Be aware that due to how Splunk operates, any data that is ingested prior to this fix being put in place in your system WILL NOT be fixed-forward as it has already been indexed at this point. This data would have to be re-indexed to correct this matter.

References

As well as the below links, there is active discussion in the #splunky2k Splunk Community Slack Channel — you can sign up for the Slack Group at http://splk.it/slack

YouTube Video of the WebEx Event Adarma Hosted

Speaker: Harry McLaren

Adarma Slide Deck Detailing the Situation

What timestamp does Splunk use?

Timestamps are stored in UNIX time This moment in time is sometimes referred to as epoch time. UNIX time appears as a series of numbers, for example 1518632124 . You can use any UNIX time converter to convert the UNIX time to either GMT or your local time.

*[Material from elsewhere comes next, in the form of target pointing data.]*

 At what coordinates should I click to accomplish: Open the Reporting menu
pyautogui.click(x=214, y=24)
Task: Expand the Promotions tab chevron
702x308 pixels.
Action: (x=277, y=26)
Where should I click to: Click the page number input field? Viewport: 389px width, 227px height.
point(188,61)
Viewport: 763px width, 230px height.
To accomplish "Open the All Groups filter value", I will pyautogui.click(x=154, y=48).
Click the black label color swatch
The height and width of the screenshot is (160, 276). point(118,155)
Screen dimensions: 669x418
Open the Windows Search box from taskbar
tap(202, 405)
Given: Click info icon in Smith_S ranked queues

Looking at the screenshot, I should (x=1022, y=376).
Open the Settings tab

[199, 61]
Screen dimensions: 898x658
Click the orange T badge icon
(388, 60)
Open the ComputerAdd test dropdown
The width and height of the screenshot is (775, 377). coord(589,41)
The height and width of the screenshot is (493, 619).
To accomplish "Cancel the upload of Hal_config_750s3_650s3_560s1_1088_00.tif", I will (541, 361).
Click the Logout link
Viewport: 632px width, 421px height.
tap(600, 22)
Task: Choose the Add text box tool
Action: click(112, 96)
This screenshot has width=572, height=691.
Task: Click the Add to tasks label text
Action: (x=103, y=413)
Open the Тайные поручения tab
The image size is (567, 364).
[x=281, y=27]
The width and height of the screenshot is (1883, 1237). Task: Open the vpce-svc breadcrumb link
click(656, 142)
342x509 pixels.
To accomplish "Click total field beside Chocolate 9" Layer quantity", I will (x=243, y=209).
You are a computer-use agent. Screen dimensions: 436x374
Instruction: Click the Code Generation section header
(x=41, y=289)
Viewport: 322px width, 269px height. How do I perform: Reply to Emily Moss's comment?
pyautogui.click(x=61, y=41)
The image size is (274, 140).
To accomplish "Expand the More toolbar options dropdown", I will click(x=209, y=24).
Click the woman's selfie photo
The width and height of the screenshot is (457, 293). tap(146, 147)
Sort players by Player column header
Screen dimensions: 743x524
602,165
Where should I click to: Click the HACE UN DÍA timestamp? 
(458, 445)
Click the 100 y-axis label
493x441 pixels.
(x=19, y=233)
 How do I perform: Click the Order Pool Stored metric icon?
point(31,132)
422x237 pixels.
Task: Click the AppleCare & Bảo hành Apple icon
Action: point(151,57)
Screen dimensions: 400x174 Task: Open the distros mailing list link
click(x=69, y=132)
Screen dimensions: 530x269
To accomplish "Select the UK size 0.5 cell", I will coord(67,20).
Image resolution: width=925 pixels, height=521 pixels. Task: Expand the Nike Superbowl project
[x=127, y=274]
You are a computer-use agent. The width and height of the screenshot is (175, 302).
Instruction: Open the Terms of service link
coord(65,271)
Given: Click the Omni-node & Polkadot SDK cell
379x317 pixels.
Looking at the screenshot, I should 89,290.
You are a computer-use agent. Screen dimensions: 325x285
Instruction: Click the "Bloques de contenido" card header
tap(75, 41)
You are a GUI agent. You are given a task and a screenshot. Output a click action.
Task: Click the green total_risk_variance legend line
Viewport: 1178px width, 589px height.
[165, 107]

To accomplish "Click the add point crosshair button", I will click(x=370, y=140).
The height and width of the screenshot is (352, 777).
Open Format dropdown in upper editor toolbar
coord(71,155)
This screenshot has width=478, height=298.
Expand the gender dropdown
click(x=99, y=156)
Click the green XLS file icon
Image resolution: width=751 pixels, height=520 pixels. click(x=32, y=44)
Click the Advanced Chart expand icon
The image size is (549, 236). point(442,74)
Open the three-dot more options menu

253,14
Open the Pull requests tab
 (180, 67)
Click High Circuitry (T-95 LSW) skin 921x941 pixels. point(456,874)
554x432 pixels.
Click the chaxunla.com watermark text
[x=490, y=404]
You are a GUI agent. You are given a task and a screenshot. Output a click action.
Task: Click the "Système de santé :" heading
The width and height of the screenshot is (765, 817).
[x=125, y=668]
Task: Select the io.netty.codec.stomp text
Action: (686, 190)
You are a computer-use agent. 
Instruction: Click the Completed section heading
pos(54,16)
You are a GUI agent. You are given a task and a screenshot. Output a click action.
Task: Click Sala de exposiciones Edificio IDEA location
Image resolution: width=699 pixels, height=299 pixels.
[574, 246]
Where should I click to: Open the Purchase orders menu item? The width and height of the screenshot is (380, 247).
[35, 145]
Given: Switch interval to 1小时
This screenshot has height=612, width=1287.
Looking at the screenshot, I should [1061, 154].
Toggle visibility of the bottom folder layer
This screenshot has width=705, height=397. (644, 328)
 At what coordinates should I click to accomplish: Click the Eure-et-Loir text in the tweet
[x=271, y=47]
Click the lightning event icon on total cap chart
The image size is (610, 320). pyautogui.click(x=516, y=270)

Is timestamp a default field of Splunk event?

A default field that represents time information in an event. Most events contain timestamps. In cases where an event does not contain timestamp information, Splunk Enterprise attempts to assign a timestamp value to the event at index time.

How do you define a timestamp?

A timestamp is the current time of an event that a computer records. Through mechanisms, such as the Network Time Protocol, a computer maintains accurate current time, calibrated to minute fractions of a second.

How do I change time stamp on Splunk?

If you have Splunk Cloud Platform and need to modify timestamp extraction, use a heavy forwarder to ingest the data and send it to the Splunk Cloud Platform instance. The heavy forwarder lets you specify configurations that extract the timestamps.